¡Hijo de David, ten compasión de mí!

En algunas ocasiones, nos hemos sentido igual que el ciego de Jericó que se menciona en los evangelios. Nos encontramos igual, a la orilla del camino de nuestra vida pidiendo una limosna de amor. Hemos experimentado, en algún momento, una indigencia existencial que nos lleva a gritar u orar al Señor pidiendo auxilio.

La ceguera física puede representar o ser imagen de la ceguera espiritual. Los ojos espirituales no pueden ver el amor de Dios y eso nos sume en una profunda oscuridad o tristeza. Una vida sin Dios es vivir en tinieblas. Por eso debemos gritarle a aquel que puede salvarnos. Ese es Jesucristo, nuestro salvador.
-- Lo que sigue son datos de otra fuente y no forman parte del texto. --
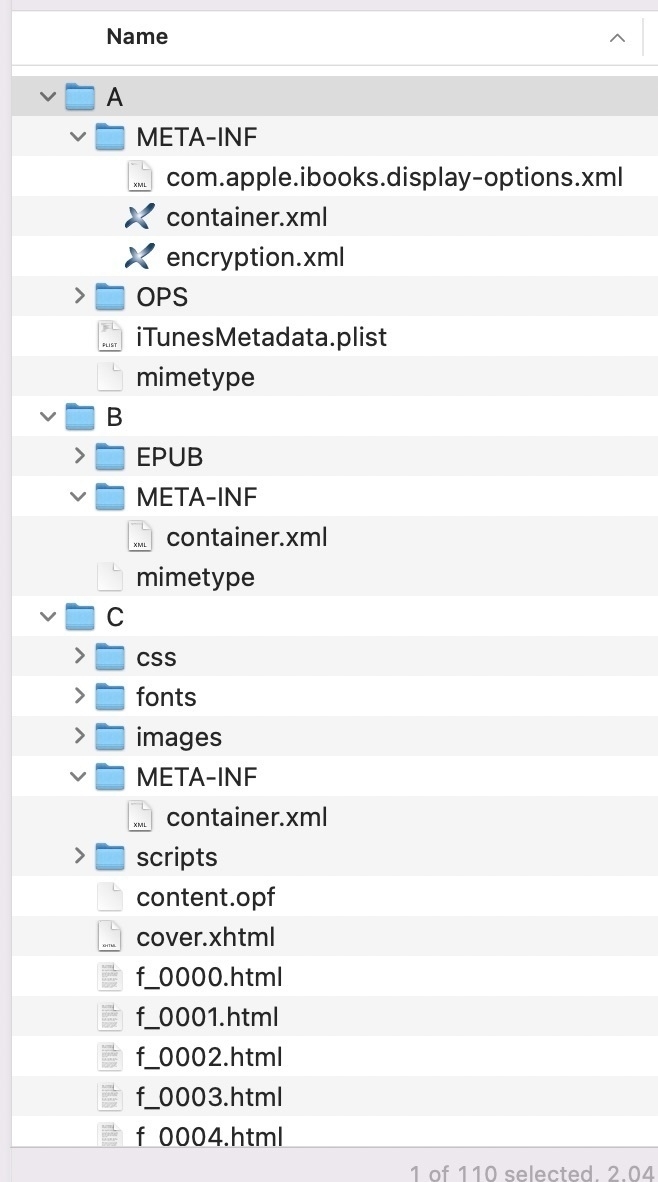Toggle sort order with the ascending arrow

pyautogui.click(x=617, y=38)
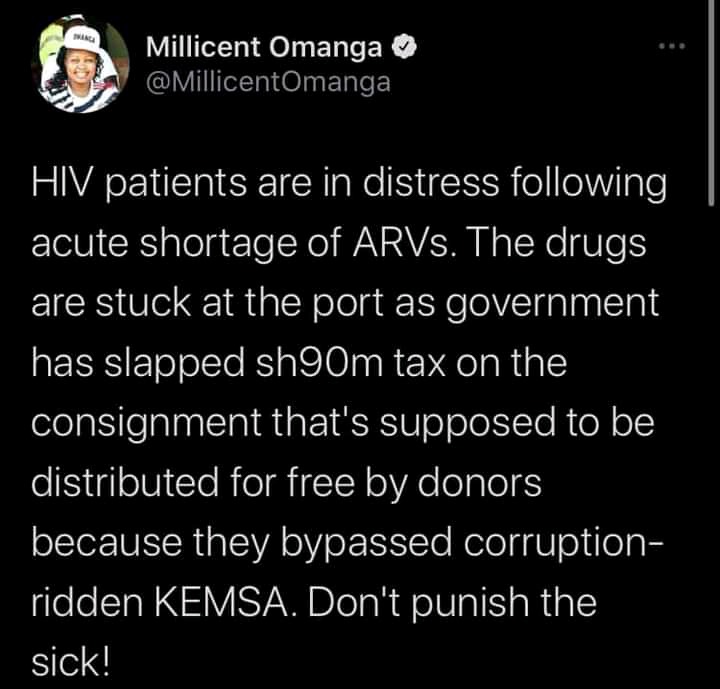Click the sh90m amount in the tweet
This screenshot has height=689, width=720.
point(319,363)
Tengamos la seguridad de que si oramos con fe, nuestro amado Jesús escuchará nuestra oración y nos dará lo que necesitamos. Nada es imposible para él. ¡Ánimo!

Leer:

Texto del Evangelio (Lc 18,35-43): En aquel tiempo, sucedió que, al acercarse Jesús a Jericó, estaba un ciego sentado junto al camino pidiendo limosna; al oír que pasaba gente, preguntó qué era aquello. Le informaron que pasaba Jesús el Nazareno y empezó a gritar, diciendo: «¡Jesús, Hijo de David, ten compasión de mí!». Los que iban delante le increpaban para que se callara, pero él gritaba mucho más: «¡Hijo de David, ten compasión de mí!». Jesús se detuvo, y mandó que se lo trajeran y, cuando se hubo acercado, le preguntó: «¿Qué quieres que te haga?». Él dijo: «¡Señor, que vea!». Jesús le dijo: «Ve. Tu fe te ha salvado». Y al instante recobró la vista, y le seguía glorificando a Dios. Y todo el pueblo, al verlo, alabó a Dios.